▸ PROMPT: Copy out all of the entries, keeping every word the same.

*** Opening EXERCISE DATA ***

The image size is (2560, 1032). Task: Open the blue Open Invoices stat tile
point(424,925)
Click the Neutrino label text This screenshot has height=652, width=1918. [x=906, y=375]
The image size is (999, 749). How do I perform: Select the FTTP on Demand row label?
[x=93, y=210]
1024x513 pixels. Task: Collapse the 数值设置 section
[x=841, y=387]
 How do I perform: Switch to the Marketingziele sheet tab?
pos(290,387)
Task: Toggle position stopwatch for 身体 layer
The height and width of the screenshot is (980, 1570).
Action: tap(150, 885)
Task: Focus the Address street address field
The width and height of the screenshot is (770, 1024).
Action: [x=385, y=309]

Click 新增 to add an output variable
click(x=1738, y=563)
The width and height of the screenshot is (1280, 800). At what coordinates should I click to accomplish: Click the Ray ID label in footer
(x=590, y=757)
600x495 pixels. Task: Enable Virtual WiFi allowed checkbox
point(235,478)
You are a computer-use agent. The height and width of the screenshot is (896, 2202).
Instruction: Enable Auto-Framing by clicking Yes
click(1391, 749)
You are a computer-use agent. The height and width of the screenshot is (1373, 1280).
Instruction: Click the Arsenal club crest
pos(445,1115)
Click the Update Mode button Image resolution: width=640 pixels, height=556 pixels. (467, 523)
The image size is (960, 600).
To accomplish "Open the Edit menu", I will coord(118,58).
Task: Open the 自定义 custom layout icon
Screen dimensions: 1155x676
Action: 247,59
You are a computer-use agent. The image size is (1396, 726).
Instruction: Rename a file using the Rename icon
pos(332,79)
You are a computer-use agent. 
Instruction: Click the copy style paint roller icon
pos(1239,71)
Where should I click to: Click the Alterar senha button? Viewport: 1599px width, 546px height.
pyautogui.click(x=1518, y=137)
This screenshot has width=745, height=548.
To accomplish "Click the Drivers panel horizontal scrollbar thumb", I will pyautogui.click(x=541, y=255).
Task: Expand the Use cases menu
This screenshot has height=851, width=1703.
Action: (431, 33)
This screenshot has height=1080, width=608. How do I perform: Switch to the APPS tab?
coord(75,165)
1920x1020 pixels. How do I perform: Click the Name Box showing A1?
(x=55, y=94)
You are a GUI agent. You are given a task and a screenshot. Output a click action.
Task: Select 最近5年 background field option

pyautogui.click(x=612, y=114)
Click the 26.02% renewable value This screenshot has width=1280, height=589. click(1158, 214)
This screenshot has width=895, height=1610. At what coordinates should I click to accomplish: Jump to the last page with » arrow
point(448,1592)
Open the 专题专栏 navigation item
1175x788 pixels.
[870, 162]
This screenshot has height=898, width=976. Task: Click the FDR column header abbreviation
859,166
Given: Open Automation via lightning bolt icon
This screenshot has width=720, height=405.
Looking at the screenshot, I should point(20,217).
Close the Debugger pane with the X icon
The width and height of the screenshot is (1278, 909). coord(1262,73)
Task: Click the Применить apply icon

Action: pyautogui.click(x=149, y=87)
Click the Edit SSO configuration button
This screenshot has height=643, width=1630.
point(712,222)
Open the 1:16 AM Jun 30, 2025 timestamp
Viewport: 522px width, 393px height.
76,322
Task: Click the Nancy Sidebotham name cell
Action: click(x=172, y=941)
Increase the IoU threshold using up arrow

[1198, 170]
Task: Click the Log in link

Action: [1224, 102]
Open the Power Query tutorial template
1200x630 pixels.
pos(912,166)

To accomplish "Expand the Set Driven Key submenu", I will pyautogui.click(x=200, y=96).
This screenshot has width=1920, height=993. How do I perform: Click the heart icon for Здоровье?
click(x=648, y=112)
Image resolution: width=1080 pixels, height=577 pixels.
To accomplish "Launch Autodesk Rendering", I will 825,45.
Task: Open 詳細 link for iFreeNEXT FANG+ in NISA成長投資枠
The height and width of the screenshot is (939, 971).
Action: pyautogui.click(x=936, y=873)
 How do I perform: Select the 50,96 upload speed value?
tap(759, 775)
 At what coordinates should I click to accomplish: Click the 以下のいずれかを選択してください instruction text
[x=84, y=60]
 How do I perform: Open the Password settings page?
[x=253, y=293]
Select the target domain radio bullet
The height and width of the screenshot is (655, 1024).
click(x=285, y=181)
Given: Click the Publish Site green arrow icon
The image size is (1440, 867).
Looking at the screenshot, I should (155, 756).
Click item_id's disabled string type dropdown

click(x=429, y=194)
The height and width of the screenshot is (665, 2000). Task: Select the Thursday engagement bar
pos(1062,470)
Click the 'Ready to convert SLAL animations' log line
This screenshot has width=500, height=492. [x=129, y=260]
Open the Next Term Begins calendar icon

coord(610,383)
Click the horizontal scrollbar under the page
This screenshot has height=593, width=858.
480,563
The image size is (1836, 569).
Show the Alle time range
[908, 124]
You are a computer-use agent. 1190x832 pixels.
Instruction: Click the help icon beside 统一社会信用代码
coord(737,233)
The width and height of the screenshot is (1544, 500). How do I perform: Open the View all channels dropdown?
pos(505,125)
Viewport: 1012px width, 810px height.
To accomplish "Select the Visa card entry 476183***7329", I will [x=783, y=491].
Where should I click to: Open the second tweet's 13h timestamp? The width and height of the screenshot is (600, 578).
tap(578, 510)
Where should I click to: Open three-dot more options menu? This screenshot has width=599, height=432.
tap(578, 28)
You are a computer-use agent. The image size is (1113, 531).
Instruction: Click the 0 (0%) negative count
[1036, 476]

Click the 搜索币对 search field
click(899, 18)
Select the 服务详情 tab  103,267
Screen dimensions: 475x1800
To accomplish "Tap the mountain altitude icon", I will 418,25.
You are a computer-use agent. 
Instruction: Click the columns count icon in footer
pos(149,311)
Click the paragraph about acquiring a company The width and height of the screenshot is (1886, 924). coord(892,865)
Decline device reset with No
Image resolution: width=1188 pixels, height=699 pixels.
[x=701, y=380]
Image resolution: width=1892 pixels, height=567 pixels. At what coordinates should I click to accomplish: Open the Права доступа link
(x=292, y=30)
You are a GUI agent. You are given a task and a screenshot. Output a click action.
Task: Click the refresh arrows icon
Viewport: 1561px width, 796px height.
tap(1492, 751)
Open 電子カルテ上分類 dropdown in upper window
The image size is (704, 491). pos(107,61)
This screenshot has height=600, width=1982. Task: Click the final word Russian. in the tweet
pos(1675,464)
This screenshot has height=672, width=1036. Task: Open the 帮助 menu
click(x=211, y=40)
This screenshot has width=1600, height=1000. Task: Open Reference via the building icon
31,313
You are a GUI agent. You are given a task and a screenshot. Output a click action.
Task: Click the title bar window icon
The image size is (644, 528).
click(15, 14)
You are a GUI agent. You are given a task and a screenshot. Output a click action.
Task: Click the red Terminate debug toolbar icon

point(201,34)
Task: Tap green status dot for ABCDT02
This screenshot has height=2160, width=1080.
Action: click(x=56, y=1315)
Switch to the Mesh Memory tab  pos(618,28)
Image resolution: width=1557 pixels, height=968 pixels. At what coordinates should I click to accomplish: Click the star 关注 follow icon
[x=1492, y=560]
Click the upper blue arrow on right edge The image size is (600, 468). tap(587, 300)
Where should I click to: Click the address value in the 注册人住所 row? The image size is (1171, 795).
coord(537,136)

*** Closing EXERCISE DATA ***

▸ TASK RESPONSE:
The image size is (2560, 1032). Task: Open the blue Open Invoices stat tile
point(424,925)
Click the Neutrino label text This screenshot has height=652, width=1918. [x=906, y=375]
The image size is (999, 749). How do I perform: Select the FTTP on Demand row label?
[x=93, y=210]
1024x513 pixels. Task: Collapse the 数值设置 section
[x=841, y=387]
 How do I perform: Switch to the Marketingziele sheet tab?
pos(290,387)
Task: Toggle position stopwatch for 身体 layer
The height and width of the screenshot is (980, 1570).
Action: tap(150, 885)
Task: Focus the Address street address field
The width and height of the screenshot is (770, 1024).
Action: [x=385, y=309]

Click 新增 to add an output variable
click(x=1738, y=563)
The width and height of the screenshot is (1280, 800). At what coordinates should I click to accomplish: Click the Ray ID label in footer
(x=590, y=757)
600x495 pixels. Task: Enable Virtual WiFi allowed checkbox
point(235,478)
You are a computer-use agent. The height and width of the screenshot is (896, 2202).
Instruction: Enable Auto-Framing by clicking Yes
click(1391, 749)
You are a computer-use agent. The height and width of the screenshot is (1373, 1280).
Instruction: Click the Arsenal club crest
pos(445,1115)
Click the Update Mode button Image resolution: width=640 pixels, height=556 pixels. (467, 523)
The image size is (960, 600).
To accomplish "Open the Edit menu", I will coord(118,58).
Task: Open the 自定义 custom layout icon
Screen dimensions: 1155x676
Action: 247,59
You are a computer-use agent. The image size is (1396, 726).
Instruction: Rename a file using the Rename icon
pos(332,79)
You are a computer-use agent. 
Instruction: Click the copy style paint roller icon
pos(1239,71)
Where should I click to: Click the Alterar senha button? Viewport: 1599px width, 546px height.
pyautogui.click(x=1518, y=137)
This screenshot has width=745, height=548.
To accomplish "Click the Drivers panel horizontal scrollbar thumb", I will pyautogui.click(x=541, y=255).
Task: Expand the Use cases menu
This screenshot has height=851, width=1703.
Action: (431, 33)
This screenshot has height=1080, width=608. How do I perform: Switch to the APPS tab?
coord(75,165)
1920x1020 pixels. How do I perform: Click the Name Box showing A1?
(x=55, y=94)
You are a GUI agent. You are given a task and a screenshot. Output a click action.
Task: Select 最近5年 background field option

pyautogui.click(x=612, y=114)
Click the 26.02% renewable value This screenshot has width=1280, height=589. click(1158, 214)
This screenshot has width=895, height=1610. At what coordinates should I click to accomplish: Jump to the last page with » arrow
point(448,1592)
Open the 专题专栏 navigation item
1175x788 pixels.
[870, 162]
This screenshot has height=898, width=976. Task: Click the FDR column header abbreviation
859,166
Given: Open Automation via lightning bolt icon
This screenshot has width=720, height=405.
Looking at the screenshot, I should point(20,217).
Close the Debugger pane with the X icon
The width and height of the screenshot is (1278, 909). coord(1262,73)
Task: Click the Применить apply icon

Action: pyautogui.click(x=149, y=87)
Click the Edit SSO configuration button
This screenshot has height=643, width=1630.
point(712,222)
Open the 1:16 AM Jun 30, 2025 timestamp
Viewport: 522px width, 393px height.
76,322
Task: Click the Nancy Sidebotham name cell
Action: click(x=172, y=941)
Increase the IoU threshold using up arrow

[1198, 170]
Task: Click the Log in link

Action: [1224, 102]
Open the Power Query tutorial template
1200x630 pixels.
pos(912,166)

To accomplish "Expand the Set Driven Key submenu", I will pyautogui.click(x=200, y=96).
This screenshot has width=1920, height=993. How do I perform: Click the heart icon for Здоровье?
click(x=648, y=112)
Image resolution: width=1080 pixels, height=577 pixels.
To accomplish "Launch Autodesk Rendering", I will 825,45.
Task: Open 詳細 link for iFreeNEXT FANG+ in NISA成長投資枠
The height and width of the screenshot is (939, 971).
Action: pyautogui.click(x=936, y=873)
 How do I perform: Select the 50,96 upload speed value?
tap(759, 775)
 At what coordinates should I click to accomplish: Click the 以下のいずれかを選択してください instruction text
[x=84, y=60]
 How do I perform: Open the Password settings page?
[x=253, y=293]
Select the target domain radio bullet
The height and width of the screenshot is (655, 1024).
click(x=285, y=181)
Given: Click the Publish Site green arrow icon
The image size is (1440, 867).
Looking at the screenshot, I should (155, 756).
Click item_id's disabled string type dropdown

click(x=429, y=194)
The height and width of the screenshot is (665, 2000). Task: Select the Thursday engagement bar
pos(1062,470)
Click the 'Ready to convert SLAL animations' log line
This screenshot has width=500, height=492. [x=129, y=260]
Open the Next Term Begins calendar icon

coord(610,383)
Click the horizontal scrollbar under the page
This screenshot has height=593, width=858.
480,563
The image size is (1836, 569).
Show the Alle time range
[908, 124]
You are a computer-use agent. 1190x832 pixels.
Instruction: Click the help icon beside 统一社会信用代码
coord(737,233)
The width and height of the screenshot is (1544, 500). How do I perform: Open the View all channels dropdown?
pos(505,125)
Viewport: 1012px width, 810px height.
To accomplish "Select the Visa card entry 476183***7329", I will [x=783, y=491].
Where should I click to: Open the second tweet's 13h timestamp? The width and height of the screenshot is (600, 578).
tap(578, 510)
Where should I click to: Open three-dot more options menu? This screenshot has width=599, height=432.
tap(578, 28)
You are a computer-use agent. The image size is (1113, 531).
Instruction: Click the 0 (0%) negative count
[1036, 476]

Click the 搜索币对 search field
click(899, 18)
Select the 服务详情 tab  103,267
Screen dimensions: 475x1800
To accomplish "Tap the mountain altitude icon", I will 418,25.
You are a computer-use agent. 
Instruction: Click the columns count icon in footer
pos(149,311)
Click the paragraph about acquiring a company The width and height of the screenshot is (1886, 924). coord(892,865)
Decline device reset with No
Image resolution: width=1188 pixels, height=699 pixels.
[x=701, y=380]
Image resolution: width=1892 pixels, height=567 pixels. At what coordinates should I click to accomplish: Open the Права доступа link
(x=292, y=30)
You are a GUI agent. You are given a task and a screenshot. Output a click action.
Task: Click the refresh arrows icon
Viewport: 1561px width, 796px height.
tap(1492, 751)
Open 電子カルテ上分類 dropdown in upper window
The image size is (704, 491). pos(107,61)
This screenshot has height=600, width=1982. Task: Click the final word Russian. in the tweet
pos(1675,464)
This screenshot has height=672, width=1036. Task: Open the 帮助 menu
click(x=211, y=40)
This screenshot has width=1600, height=1000. Task: Open Reference via the building icon
31,313
You are a GUI agent. You are given a task and a screenshot. Output a click action.
Task: Click the title bar window icon
The image size is (644, 528).
click(15, 14)
You are a GUI agent. You are given a task and a screenshot. Output a click action.
Task: Click the red Terminate debug toolbar icon

point(201,34)
Task: Tap green status dot for ABCDT02
This screenshot has height=2160, width=1080.
Action: click(x=56, y=1315)
Switch to the Mesh Memory tab  pos(618,28)
Image resolution: width=1557 pixels, height=968 pixels. At what coordinates should I click to accomplish: Click the star 关注 follow icon
[x=1492, y=560]
Click the upper blue arrow on right edge The image size is (600, 468). tap(587, 300)
Where should I click to: Click the address value in the 注册人住所 row? The image size is (1171, 795).
coord(537,136)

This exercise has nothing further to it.